When can I do my pelvic floor exercises?
You can do these exercises standing up, sitting or lying down, or while carrying out a range of daily activities such as boiling a kettle, talking on the telephone or watching television.
Here's how to do pelvic Floor Exercises:
- Hold in the muscles of your back passage and those around your vagina as if trying not to go to the loo or holding in wind.
- Tighten these muscles to the count of eight and hold, release and repeat once, twice, three times.
- When you hold the tension in your pelvic floor muscles keep on breathing all the time!
- Release and relax, do it again!
- When you return to the normal position, push the muscles out. Then tighten up the pelvic floor again.
- Repeat this several times a day while doing everyday tasks.
- Now try to alternate between slow pull-ups and "short and sharp" fast pull-ups. First: lie, stand or sit with your knees slightly apart. Then follow these instructions:
- Slow pull-ups: Slowly tighten and pull up your pelvic floor muscles as hard as you can. Hold for as long as possible, then relax slowly.

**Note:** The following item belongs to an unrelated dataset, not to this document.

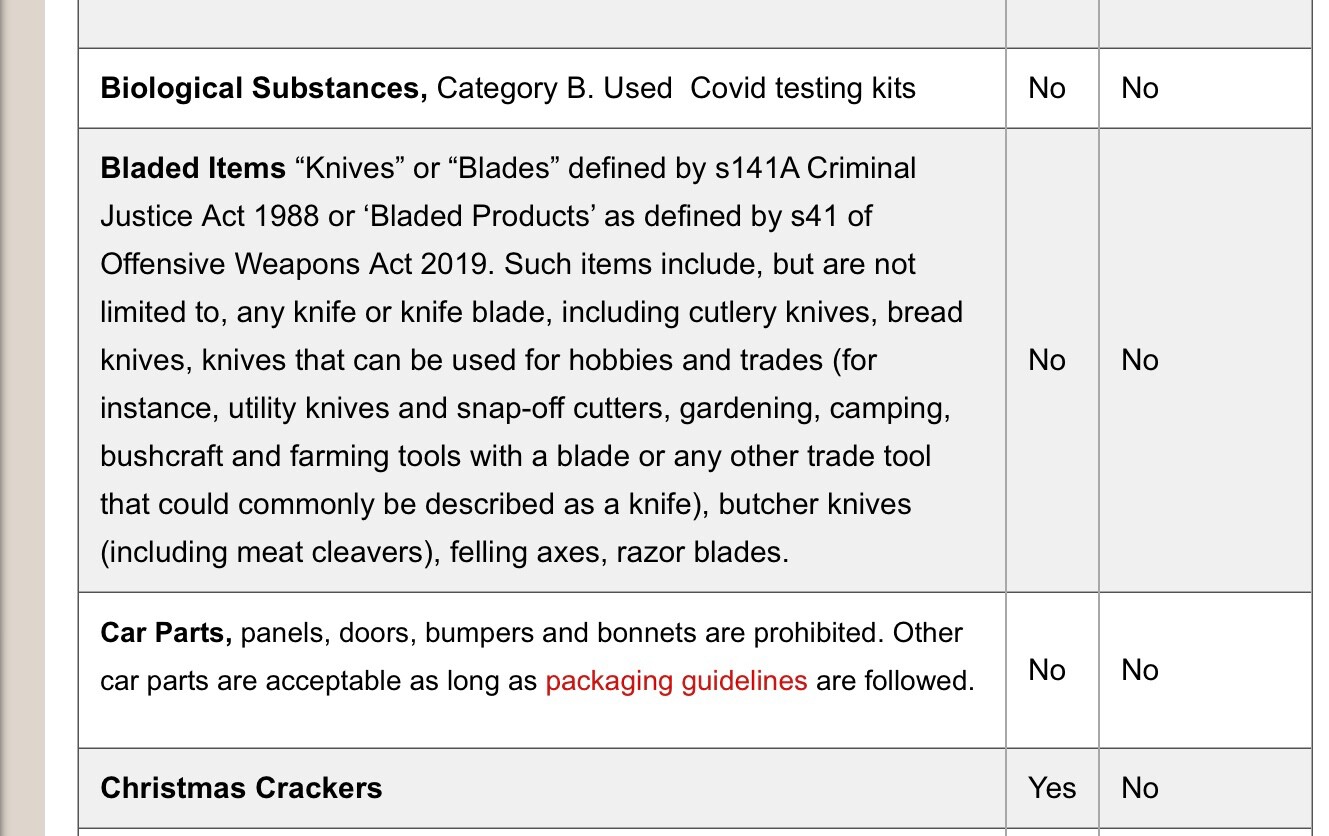Click second No cell in Biological Substances row
The width and height of the screenshot is (1329, 836).
click(x=1140, y=88)
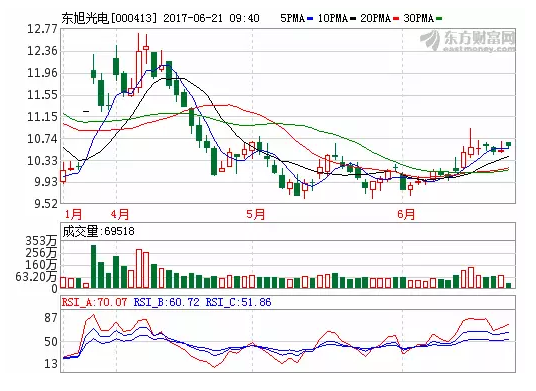
Task: Select the 4月 time axis label
Action: pos(120,214)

- Fast pull-ups: Pull up the muscles and relax immediately.
- Repeat both of these exercises five times or until you are tired.
As your muscles get stronger, the contraction can be held for longer and more pull-ups achieved. After a few weeks, improvement should be very noticeable but you will need to exercise these muscles regularly for several months before they gain their full strength.